(Element and text location data)
--- START ---

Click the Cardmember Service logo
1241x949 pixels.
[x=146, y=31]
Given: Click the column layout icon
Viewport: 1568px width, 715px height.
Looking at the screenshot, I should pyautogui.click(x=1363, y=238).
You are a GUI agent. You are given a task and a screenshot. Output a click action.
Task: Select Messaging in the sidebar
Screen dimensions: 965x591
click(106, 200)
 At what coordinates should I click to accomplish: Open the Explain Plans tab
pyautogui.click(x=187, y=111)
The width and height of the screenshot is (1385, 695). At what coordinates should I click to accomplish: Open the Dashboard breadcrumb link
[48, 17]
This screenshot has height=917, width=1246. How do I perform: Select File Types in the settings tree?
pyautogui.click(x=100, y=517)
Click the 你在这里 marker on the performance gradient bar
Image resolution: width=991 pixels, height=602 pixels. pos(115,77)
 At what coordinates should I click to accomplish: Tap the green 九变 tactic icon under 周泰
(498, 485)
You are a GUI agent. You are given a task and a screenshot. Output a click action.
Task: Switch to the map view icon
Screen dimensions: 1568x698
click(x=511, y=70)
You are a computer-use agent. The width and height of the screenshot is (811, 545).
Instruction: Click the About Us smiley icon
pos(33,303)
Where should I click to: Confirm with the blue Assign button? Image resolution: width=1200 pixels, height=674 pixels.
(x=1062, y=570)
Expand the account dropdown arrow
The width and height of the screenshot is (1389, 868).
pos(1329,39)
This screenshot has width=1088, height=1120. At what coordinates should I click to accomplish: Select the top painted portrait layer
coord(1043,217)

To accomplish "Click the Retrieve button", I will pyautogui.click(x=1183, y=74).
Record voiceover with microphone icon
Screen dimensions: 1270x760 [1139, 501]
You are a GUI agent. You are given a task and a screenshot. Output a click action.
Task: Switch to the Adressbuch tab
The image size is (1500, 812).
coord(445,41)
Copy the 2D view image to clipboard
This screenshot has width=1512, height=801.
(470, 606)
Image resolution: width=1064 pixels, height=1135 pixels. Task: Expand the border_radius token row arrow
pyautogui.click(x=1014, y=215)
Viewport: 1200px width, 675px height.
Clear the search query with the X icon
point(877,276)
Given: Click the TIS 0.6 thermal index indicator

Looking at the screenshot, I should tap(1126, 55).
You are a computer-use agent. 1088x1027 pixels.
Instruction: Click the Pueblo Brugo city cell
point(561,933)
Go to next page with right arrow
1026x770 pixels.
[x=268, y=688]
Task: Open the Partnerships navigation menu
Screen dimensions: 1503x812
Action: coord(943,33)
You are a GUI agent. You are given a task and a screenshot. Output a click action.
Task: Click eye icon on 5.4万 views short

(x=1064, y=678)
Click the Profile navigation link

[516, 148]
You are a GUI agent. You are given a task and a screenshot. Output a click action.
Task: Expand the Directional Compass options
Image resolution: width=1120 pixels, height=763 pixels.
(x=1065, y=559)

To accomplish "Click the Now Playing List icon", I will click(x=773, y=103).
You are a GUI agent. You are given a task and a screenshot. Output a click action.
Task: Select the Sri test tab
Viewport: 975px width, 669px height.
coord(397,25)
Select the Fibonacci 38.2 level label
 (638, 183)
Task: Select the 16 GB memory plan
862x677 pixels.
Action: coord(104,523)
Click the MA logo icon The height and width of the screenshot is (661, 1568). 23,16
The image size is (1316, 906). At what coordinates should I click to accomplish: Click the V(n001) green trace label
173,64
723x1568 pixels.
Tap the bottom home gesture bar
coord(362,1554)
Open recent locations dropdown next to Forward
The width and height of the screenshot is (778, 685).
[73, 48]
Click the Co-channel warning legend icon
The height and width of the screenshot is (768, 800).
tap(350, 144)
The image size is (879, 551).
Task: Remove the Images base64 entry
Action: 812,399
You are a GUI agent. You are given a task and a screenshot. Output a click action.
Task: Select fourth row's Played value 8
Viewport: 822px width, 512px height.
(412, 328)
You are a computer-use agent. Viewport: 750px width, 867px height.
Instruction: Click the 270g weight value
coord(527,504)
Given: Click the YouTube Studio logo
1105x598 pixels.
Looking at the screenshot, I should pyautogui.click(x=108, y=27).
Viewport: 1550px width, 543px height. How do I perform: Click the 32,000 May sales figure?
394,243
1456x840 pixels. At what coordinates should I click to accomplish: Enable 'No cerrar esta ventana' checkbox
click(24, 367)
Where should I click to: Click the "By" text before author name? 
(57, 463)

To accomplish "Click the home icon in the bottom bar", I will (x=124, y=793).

--- END ---

▶ _Do this_
Copy all of the material above verbatim, line for line, with nothing changed, added, or left out.

▶ _Final result_
Click the Cardmember Service logo
1241x949 pixels.
[x=146, y=31]
Given: Click the column layout icon
Viewport: 1568px width, 715px height.
Looking at the screenshot, I should pyautogui.click(x=1363, y=238).
You are a GUI agent. You are given a task and a screenshot. Output a click action.
Task: Select Messaging in the sidebar
Screen dimensions: 965x591
click(106, 200)
 At what coordinates should I click to accomplish: Open the Explain Plans tab
pyautogui.click(x=187, y=111)
The width and height of the screenshot is (1385, 695). At what coordinates should I click to accomplish: Open the Dashboard breadcrumb link
[48, 17]
This screenshot has height=917, width=1246. How do I perform: Select File Types in the settings tree?
pyautogui.click(x=100, y=517)
Click the 你在这里 marker on the performance gradient bar
Image resolution: width=991 pixels, height=602 pixels. pos(115,77)
 At what coordinates should I click to accomplish: Tap the green 九变 tactic icon under 周泰
(498, 485)
You are a GUI agent. You are given a task and a screenshot. Output a click action.
Task: Switch to the map view icon
Screen dimensions: 1568x698
click(x=511, y=70)
You are a computer-use agent. The width and height of the screenshot is (811, 545).
Instruction: Click the About Us smiley icon
pos(33,303)
Where should I click to: Confirm with the blue Assign button? Image resolution: width=1200 pixels, height=674 pixels.
(x=1062, y=570)
Expand the account dropdown arrow
The width and height of the screenshot is (1389, 868).
pos(1329,39)
This screenshot has width=1088, height=1120. At what coordinates should I click to accomplish: Select the top painted portrait layer
coord(1043,217)

To accomplish "Click the Retrieve button", I will pyautogui.click(x=1183, y=74).
Record voiceover with microphone icon
Screen dimensions: 1270x760 [1139, 501]
You are a GUI agent. You are given a task and a screenshot. Output a click action.
Task: Switch to the Adressbuch tab
The image size is (1500, 812).
coord(445,41)
Copy the 2D view image to clipboard
This screenshot has width=1512, height=801.
(470, 606)
Image resolution: width=1064 pixels, height=1135 pixels. Task: Expand the border_radius token row arrow
pyautogui.click(x=1014, y=215)
Viewport: 1200px width, 675px height.
Clear the search query with the X icon
point(877,276)
Given: Click the TIS 0.6 thermal index indicator

Looking at the screenshot, I should tap(1126, 55).
You are a computer-use agent. 1088x1027 pixels.
Instruction: Click the Pueblo Brugo city cell
point(561,933)
Go to next page with right arrow
1026x770 pixels.
[x=268, y=688]
Task: Open the Partnerships navigation menu
Screen dimensions: 1503x812
Action: coord(943,33)
You are a GUI agent. You are given a task and a screenshot. Output a click action.
Task: Click eye icon on 5.4万 views short

(x=1064, y=678)
Click the Profile navigation link

[516, 148]
You are a GUI agent. You are given a task and a screenshot. Output a click action.
Task: Expand the Directional Compass options
Image resolution: width=1120 pixels, height=763 pixels.
(x=1065, y=559)

To accomplish "Click the Now Playing List icon", I will click(x=773, y=103).
You are a GUI agent. You are given a task and a screenshot. Output a click action.
Task: Select the Sri test tab
Viewport: 975px width, 669px height.
coord(397,25)
Select the Fibonacci 38.2 level label
 (638, 183)
Task: Select the 16 GB memory plan
862x677 pixels.
Action: coord(104,523)
Click the MA logo icon The height and width of the screenshot is (661, 1568). 23,16
The image size is (1316, 906). At what coordinates should I click to accomplish: Click the V(n001) green trace label
173,64
723x1568 pixels.
Tap the bottom home gesture bar
coord(362,1554)
Open recent locations dropdown next to Forward
The width and height of the screenshot is (778, 685).
[73, 48]
Click the Co-channel warning legend icon
The height and width of the screenshot is (768, 800).
tap(350, 144)
The image size is (879, 551).
Task: Remove the Images base64 entry
Action: 812,399
You are a GUI agent. You are given a task and a screenshot. Output a click action.
Task: Select fourth row's Played value 8
Viewport: 822px width, 512px height.
(412, 328)
You are a computer-use agent. Viewport: 750px width, 867px height.
Instruction: Click the 270g weight value
coord(527,504)
Given: Click the YouTube Studio logo
1105x598 pixels.
Looking at the screenshot, I should pyautogui.click(x=108, y=27).
Viewport: 1550px width, 543px height. How do I perform: Click the 32,000 May sales figure?
394,243
1456x840 pixels. At what coordinates should I click to accomplish: Enable 'No cerrar esta ventana' checkbox
click(24, 367)
Where should I click to: Click the "By" text before author name? 
(57, 463)

To accomplish "Click the home icon in the bottom bar", I will (x=124, y=793).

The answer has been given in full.